* **BRIEF**:
Can you copy every one of the items below word for word, without changing a single character?

* **Stored items from a collection**:
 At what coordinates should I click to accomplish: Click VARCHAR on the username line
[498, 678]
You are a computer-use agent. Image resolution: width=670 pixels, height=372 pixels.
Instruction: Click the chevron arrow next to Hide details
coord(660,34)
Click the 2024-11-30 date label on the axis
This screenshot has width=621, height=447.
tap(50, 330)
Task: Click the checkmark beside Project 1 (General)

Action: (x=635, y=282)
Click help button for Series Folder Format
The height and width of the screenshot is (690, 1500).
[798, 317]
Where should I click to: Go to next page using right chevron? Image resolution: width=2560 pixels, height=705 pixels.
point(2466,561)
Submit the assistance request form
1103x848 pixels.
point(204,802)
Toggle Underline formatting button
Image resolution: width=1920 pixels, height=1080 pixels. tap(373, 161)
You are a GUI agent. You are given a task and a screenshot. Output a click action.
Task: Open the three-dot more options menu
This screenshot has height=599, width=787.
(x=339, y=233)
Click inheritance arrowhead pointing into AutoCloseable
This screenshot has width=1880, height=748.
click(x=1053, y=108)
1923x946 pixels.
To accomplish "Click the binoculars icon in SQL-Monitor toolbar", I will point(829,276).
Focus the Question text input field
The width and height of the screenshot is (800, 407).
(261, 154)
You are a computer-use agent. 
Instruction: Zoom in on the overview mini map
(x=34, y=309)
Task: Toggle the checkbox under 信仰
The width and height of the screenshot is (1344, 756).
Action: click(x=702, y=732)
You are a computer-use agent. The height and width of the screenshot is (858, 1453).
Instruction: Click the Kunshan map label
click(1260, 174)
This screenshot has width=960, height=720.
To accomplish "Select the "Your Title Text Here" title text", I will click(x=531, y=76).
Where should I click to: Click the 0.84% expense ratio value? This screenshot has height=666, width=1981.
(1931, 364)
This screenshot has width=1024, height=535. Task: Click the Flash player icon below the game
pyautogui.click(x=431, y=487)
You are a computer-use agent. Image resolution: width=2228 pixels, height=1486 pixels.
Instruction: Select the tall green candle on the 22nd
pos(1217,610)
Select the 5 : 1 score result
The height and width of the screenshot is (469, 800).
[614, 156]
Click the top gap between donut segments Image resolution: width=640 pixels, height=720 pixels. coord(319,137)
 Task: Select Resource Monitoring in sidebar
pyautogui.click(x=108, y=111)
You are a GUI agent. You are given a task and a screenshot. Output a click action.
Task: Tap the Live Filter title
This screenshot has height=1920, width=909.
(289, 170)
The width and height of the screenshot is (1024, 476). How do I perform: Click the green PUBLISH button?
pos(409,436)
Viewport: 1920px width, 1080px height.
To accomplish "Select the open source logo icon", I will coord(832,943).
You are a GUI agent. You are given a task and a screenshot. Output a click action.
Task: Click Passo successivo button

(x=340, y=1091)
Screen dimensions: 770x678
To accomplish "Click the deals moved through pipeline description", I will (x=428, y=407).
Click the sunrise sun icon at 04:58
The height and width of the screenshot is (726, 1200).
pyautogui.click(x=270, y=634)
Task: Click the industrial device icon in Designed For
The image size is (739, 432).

* **RESPONSE**:
 At what coordinates should I click to accomplish: Click VARCHAR on the username line
[498, 678]
You are a computer-use agent. Image resolution: width=670 pixels, height=372 pixels.
Instruction: Click the chevron arrow next to Hide details
coord(660,34)
Click the 2024-11-30 date label on the axis
This screenshot has width=621, height=447.
tap(50, 330)
Task: Click the checkmark beside Project 1 (General)

Action: (x=635, y=282)
Click help button for Series Folder Format
The height and width of the screenshot is (690, 1500).
[798, 317]
Where should I click to: Go to next page using right chevron? Image resolution: width=2560 pixels, height=705 pixels.
point(2466,561)
Submit the assistance request form
1103x848 pixels.
point(204,802)
Toggle Underline formatting button
Image resolution: width=1920 pixels, height=1080 pixels. tap(373, 161)
You are a GUI agent. You are given a task and a screenshot. Output a click action.
Task: Open the three-dot more options menu
This screenshot has height=599, width=787.
(x=339, y=233)
Click inheritance arrowhead pointing into AutoCloseable
This screenshot has width=1880, height=748.
click(x=1053, y=108)
1923x946 pixels.
To accomplish "Click the binoculars icon in SQL-Monitor toolbar", I will point(829,276).
Focus the Question text input field
The width and height of the screenshot is (800, 407).
(261, 154)
You are a computer-use agent. 
Instruction: Zoom in on the overview mini map
(x=34, y=309)
Task: Toggle the checkbox under 信仰
The width and height of the screenshot is (1344, 756).
Action: click(x=702, y=732)
You are a computer-use agent. The height and width of the screenshot is (858, 1453).
Instruction: Click the Kunshan map label
click(1260, 174)
This screenshot has width=960, height=720.
To accomplish "Select the "Your Title Text Here" title text", I will click(x=531, y=76).
Where should I click to: Click the 0.84% expense ratio value? This screenshot has height=666, width=1981.
(1931, 364)
This screenshot has width=1024, height=535. Task: Click the Flash player icon below the game
pyautogui.click(x=431, y=487)
You are a computer-use agent. Image resolution: width=2228 pixels, height=1486 pixels.
Instruction: Select the tall green candle on the 22nd
pos(1217,610)
Select the 5 : 1 score result
The height and width of the screenshot is (469, 800).
[614, 156]
Click the top gap between donut segments Image resolution: width=640 pixels, height=720 pixels. coord(319,137)
 Task: Select Resource Monitoring in sidebar
pyautogui.click(x=108, y=111)
You are a GUI agent. You are given a task and a screenshot. Output a click action.
Task: Tap the Live Filter title
This screenshot has height=1920, width=909.
(289, 170)
The width and height of the screenshot is (1024, 476). How do I perform: Click the green PUBLISH button?
pos(409,436)
Viewport: 1920px width, 1080px height.
To accomplish "Select the open source logo icon", I will coord(832,943).
You are a GUI agent. You are given a task and a screenshot. Output a click action.
Task: Click Passo successivo button

(x=340, y=1091)
Screen dimensions: 770x678
To accomplish "Click the deals moved through pipeline description", I will (x=428, y=407).
Click the sunrise sun icon at 04:58
The height and width of the screenshot is (726, 1200).
pyautogui.click(x=270, y=634)
Task: Click the industrial device icon in Designed For
The image size is (739, 432).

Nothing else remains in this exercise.